▸ **QUOTED PASSAGE**:
========

Their reward: Credit in their career personnel file, and a place in U.S. military history.

Their identities: hidden, until one of them posted online an instantly iconic photo revealing their grinning faces to the world.

On Nov. 21, three female Marines — Pfc. Cristina Fuentes Montenegro, 25, Pfc. Julia Carroll, 18, and Pfc. Katie Gorz, 19 — became the first women to graduate from the Marine Corps’ enlisted infantry training course here at Camp Geiger. They were assigned to Delta Company, Infantry Training Battalion. A fourth woman, Pfc. Harlee Bradford, who was sidelined with a leg fracture, may join them in a few weeks if upon her recovery she can complete the program’s final Combat Fitness Test and Physical Fitness Test.

ITB, as Marines call it, is a mandatory course for enlisted personnel hoping to obtain an infantry military occupational specialty. It was opened to women this fall as part of the Marine Corps’ research to identify which additional ground combat jobs may lift their gender restrictions.

Fifteen female Marines reported to ITB on Sept. 24 alongside their male counterparts. Training challenges included progressively longer hikes, culminating during late October with a 12½-mile hump while weighed down with 90-pound packs. Ultimately, 11 women would drop out or be cut from the course, a 73 percent attrition rate.

========

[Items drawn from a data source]
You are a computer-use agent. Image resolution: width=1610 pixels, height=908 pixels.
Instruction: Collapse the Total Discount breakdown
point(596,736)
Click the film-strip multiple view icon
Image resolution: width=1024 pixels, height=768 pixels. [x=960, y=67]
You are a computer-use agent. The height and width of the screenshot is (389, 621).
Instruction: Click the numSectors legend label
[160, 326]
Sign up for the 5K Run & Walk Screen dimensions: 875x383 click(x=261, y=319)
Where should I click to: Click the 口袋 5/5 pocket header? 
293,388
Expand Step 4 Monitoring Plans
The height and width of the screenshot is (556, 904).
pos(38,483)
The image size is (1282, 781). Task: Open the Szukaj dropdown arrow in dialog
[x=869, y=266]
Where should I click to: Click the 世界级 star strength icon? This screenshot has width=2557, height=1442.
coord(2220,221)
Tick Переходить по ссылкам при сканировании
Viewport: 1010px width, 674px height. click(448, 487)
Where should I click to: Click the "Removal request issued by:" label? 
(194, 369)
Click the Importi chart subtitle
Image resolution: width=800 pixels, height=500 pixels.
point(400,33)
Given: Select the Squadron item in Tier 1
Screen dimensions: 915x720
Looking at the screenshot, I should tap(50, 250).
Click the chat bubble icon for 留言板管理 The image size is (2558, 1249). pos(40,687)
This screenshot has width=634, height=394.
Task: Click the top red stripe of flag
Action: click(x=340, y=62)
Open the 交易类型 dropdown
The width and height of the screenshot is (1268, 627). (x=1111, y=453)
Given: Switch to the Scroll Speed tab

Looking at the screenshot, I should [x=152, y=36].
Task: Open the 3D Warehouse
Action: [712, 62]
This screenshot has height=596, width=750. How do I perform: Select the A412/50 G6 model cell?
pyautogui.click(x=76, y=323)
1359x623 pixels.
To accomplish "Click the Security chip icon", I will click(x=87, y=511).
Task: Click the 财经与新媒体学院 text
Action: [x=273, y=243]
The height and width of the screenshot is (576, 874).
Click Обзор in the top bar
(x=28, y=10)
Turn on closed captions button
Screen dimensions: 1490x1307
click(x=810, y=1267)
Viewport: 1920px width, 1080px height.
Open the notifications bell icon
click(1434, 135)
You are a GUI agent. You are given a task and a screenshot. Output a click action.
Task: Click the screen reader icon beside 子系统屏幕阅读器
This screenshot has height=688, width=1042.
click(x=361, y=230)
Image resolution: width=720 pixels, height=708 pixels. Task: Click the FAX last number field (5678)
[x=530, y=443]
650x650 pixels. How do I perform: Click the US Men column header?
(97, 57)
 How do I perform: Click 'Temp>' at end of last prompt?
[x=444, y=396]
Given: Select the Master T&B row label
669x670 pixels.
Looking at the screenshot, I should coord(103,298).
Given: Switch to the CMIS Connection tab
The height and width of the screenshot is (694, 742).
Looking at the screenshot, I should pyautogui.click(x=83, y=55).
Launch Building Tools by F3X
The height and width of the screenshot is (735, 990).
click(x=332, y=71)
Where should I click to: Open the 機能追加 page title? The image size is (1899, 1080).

========

▸ **STATED EXERCISE**:
Pick up the article about the first female Marines to finish enlisted infantry training after its last sentence, and extend it by a few paragraphs.

▸ **SOLVED PROBLEM**:
In all, 222 men completed the course out of 266 who began it, officials said. Of those who did not graduate, 18 will join another company and try again. Lt. Col. Dave Wallis, the battalion’s commanding officer, said fewer than 10 male Marines will fail entirely, giving the men an attrition rate of three or four percent.

Marine Corps infantry specialties remain closed to women. These three graduates will receive credit for the course, but report to noninfantry MOS schools for further training. Gorz plans to pursue a logistics specialty. Fuentes Montenegro intends to become an aviation mechanic. Carroll will train in signals intelligence.

The Marine Corps continues to evaluate the possibility of opening infantry roles as part of the Pentagon’s Women in Service Restriction Review. Officials plan to send 300 women through ITB by next fall, though officials have said they won’t open any infantry fields before 2015 — and even then, the service could ask for an exception that would keep some jobs closed to women.

Already, two more companies, Echo and Alpha, began training with the battalion in October. Wallis said nine of the 13 women who began with Echo company remain while eight of nine remain in Alpha.

Bravo company, which kicked off its training cycle Nov. 12, has yet to drop one of its 22 female volunteers, Wallis said.

During the graduation ceremony, Wallis congratulated the Marines on their achievement. “I have two messages for you.” he said. “The first is this: You are prepared. No matter where you go, the training you received will fare you well.”

The second message, Wallis said, was first captured in an iconic recruiting poster depicting a Marine drill instructor locking eyeballs with a sheepish recruit. “We don’t promise you a rose garden,” it says.

“You have to fight for that job. You have to earn it,” Wallis told the Marines. “Never stop challenging yourself, never stop moving forward.”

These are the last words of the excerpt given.